A static DAG is planned from estimates that can be wrong, and the live research line is to make the plan react to what actually happens at runtime. Spark's Adaptive Query Execution, now standard and refined through the Spark 3.5 and 4.0 releases, re-optimizes the DAG at each shuffle boundary using the real sizes just measured: it coalesces tiny post-shuffle partitions, switches a sort-merge join to a broadcast join when a side turns out small, and splits skewed partitions so one heavy key no longer strands a stage, the skew problem we quantify in Section 7.7. Beyond Spark, learned cost models and reinforcement-learning query optimizers (the Bao and Balsa lineage, with 2024 to 2025 work extending them to distributed and cloud engines like Photon and Velox-based runtimes) replace hand-tuned cardinality estimates with models trained on past executions. The common thread is that lazy evaluation gives all of these methods the same thing: a whole plan, captured before execution, that they are free to rewrite. We return to data-skew handling, the most consequential of these adaptations for AI feature pipelines, in Section 7.7.
We now have the execution model that the rest of the chapter rests on: transformations are recorded lazily into a DAG, an action triggers planning, the scheduler cuts the DAG into stages at every shuffle, fuses the narrow work within each stage, and dispatches one task per partition. What we have deliberately left informal is the exact catalog of which operations are transformations and which are actions, and what each costs. That catalog is the subject of Section 7.5, which names every transformation and action, marks each narrow or wide, and shows how the choice between them decides where your shuffles, and therefore your stages, fall.
For each pipeline, state how many stages Spark will run and where the boundaries fall, justifying each boundary by naming the wide dependency that causes it. (a) read -> filter -> select -> write. (b) read -> map -> groupBy -> agg -> filter -> write. (c) read -> filter -> join(other) -> groupBy -> agg -> write, where other is large enough that the join shuffles. Then explain why pipeline (a) needs no shuffle at all and what that implies for its wall-clock behavior relative to (b) and (c).
Starting from Code 7.4.1, add a join_by_key wide transformation that takes a second dataset and combines records sharing a key, and a narrow select that keeps only chosen fields. Build a pipeline with two wide operations and confirm from the printed stage plan that it produces exactly three stages with the two shuffles as the boundaries. Then add a counter that increments every time a row-level function actually runs, and use it to demonstrate empirically that no work happens until collect is called and that fused narrow operations make a single pass over each row rather than one pass per operation.

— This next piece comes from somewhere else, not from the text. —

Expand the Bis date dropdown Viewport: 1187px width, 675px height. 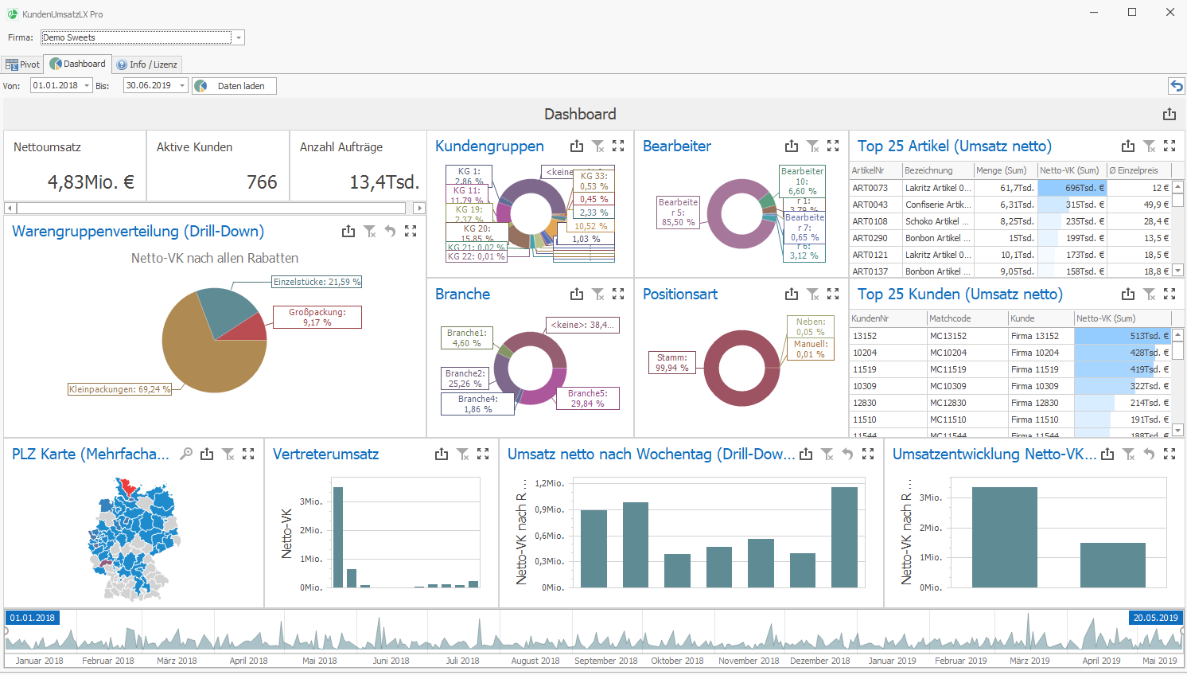click(182, 86)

Take any Spark query with at least one groupBy and one join. Before running it, predict the number of Exchange nodes and stages from the operations alone. Then call .explain() and compare your prediction to the physical plan, accounting for any difference (a broadcast join avoids a shuffle; a partial-then-final aggregation appears as two HashAggregate nodes around one Exchange). Finally, move a selective filter from after the join to before it, re-run .explain(), and explain in terms of bytes-shuffled why this reordering, which Catalyst often performs for you, lowers the job's cost.